Cyber crime is a growing threat globally and the second most commonly reported economic crime affecting financial-services firms.
According to a report by PricewaterhouseCoopers (PwC) LLP Global Economic Crime survey released last year, cybercrime has risen up the ranks over the last couple of years.
The survey states that cybercrime accounts for 38 per cent of economic crime incidents compared to 16 per cent for other industries.
The survey analysed 3,877 responses spanning 78 countries across the globe, with 23 per cent of those (878 respondents) coming from the financial sector.
In Rwanda, police statistics also indicate that in 2011, about several cases of cyber related crimes were registered. Last year, the Rwanda National Police arrested 76 suspects in connection with the theft of Rwf1.2 billion from 12 banks. Some of the cases were cyber related crimes.
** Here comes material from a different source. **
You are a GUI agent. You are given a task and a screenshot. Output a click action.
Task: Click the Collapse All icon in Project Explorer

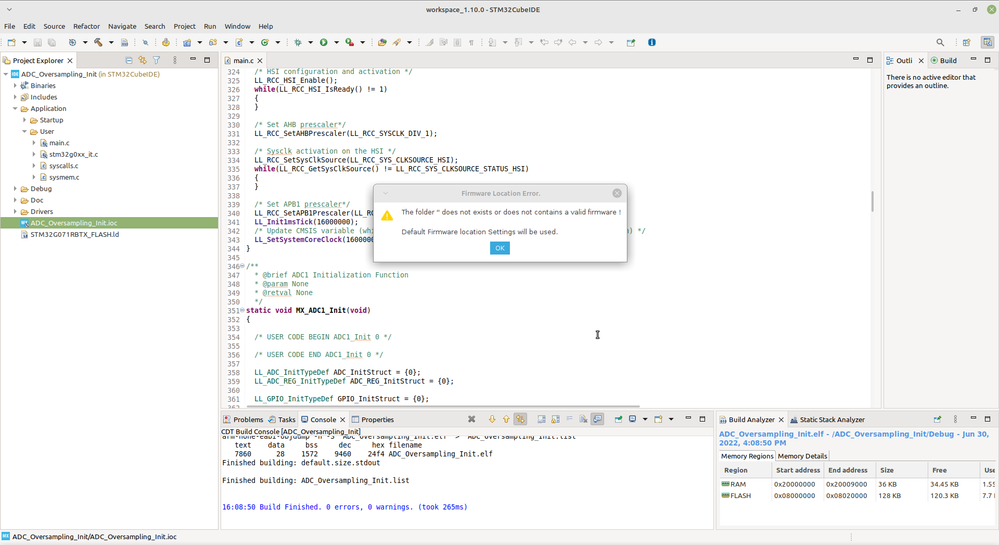pos(129,60)
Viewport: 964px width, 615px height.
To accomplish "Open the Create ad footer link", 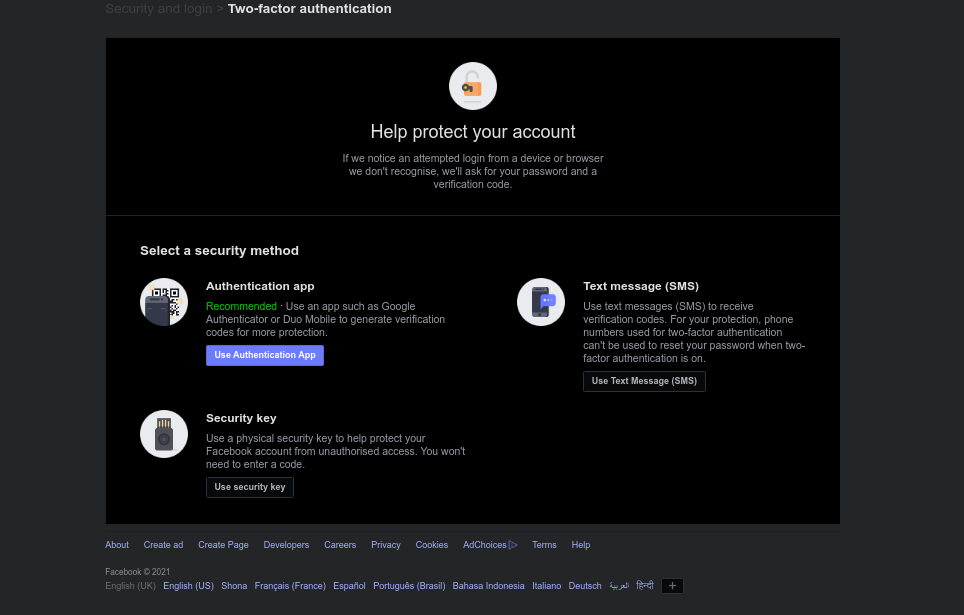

Another report released last month by Centre for Strategic and International Studies (CSIS), said global cyber activity is costing up to $500 billion each year, which is almost as much as the estimated cost of drug trafficking.
The global threat is giving financial institutions a hard time and posing a serious threat to the world’s economy.
Like any other developing economies the world over, Rwanda is turning the spotlight to cyber security risks that are threatening the financial sector by putting in place robust mechanisms against the attacks.
For example, the National Bank of Rwanda has set up a division dedicated to monitor the possibility of any economic crime cyber attacks.
“The department staff has been trained and empowered to do research on the latest cyber crime threats,” Justin Rurazi, the director of Information and Communication Technology at the central bank said, adding; “We are also in the middle of an internal cyber security awareness campaign.”
BNR, according to Rurazi, has built a strong infrastructure that helps to prevent and detect any cyber-crime related threats.
“We have not encountered any threat at the central bank, but this will not stop us from laying strategies to prevent the attacks. We are also planning to share the information with commercial banks and also look at how they are responding to the growing pressures of having robust preventative and detective controls in place,” explained Rurazi.
And local banks have not been left out.
Maurice K. Toroitich, the managing director of Kenya Commercial Bank, Rwanda, said it is time for the financial sector to enhance internal intelligence system by identifying possible sources of cyber crimes and putting in place mechanisms to detect the threats.
“You cannot prevent cyber crimes from happening; the more important thing is how to prepare your people to know the threats and how to detect them,” he added.
Toroitich said KCB is investing considerably in the fight against cyber attacks by updating the management systems and training the staff charged with monitoring the situation.
“Economic cyber criminals are very clever and cosntitute a major threat. We have not encountered any hacking into our system, but have experienced automated teller machines robbery.”
In this digital era, some of the developing technologies such as using ‘apps’ to access banking services and mobile phones to make payments are likely to increase, rather than decrease, the economic crime cyber risks.
This is because the financial sector remains hugely attractive to criminals.
According to Youth and ICT minister, Jean Philbert Nsengimana, Rwanda’s approach is more on prevention than actually fighting the crime.
“We are carrying out awareness campaigns on emerging cyber threats and building the capacity to respond to the attacks in case they occur,” he said, noting that effective prevention is the only solution to minimise cyber costs brought about by hacking which continues to grow in size and intensity.
The 2013/2014 Budget allocation to the ICT sector saw billions of francs set aside to establish a front line of defence against the immediate threats resulting from digitised economy.
The consequences of cyber attacks include, among others, leaking national security confidential information, destroying research materials with no backup and sale of trade secrets to competitors.
In the US alone, it is estimated that cyber crime is the catalyst behind the loss of as many as 500,000 jobs as companies struggle with the loss of coveted intellectual property, confidential strategies that are snooped on, and suffer reputational harm.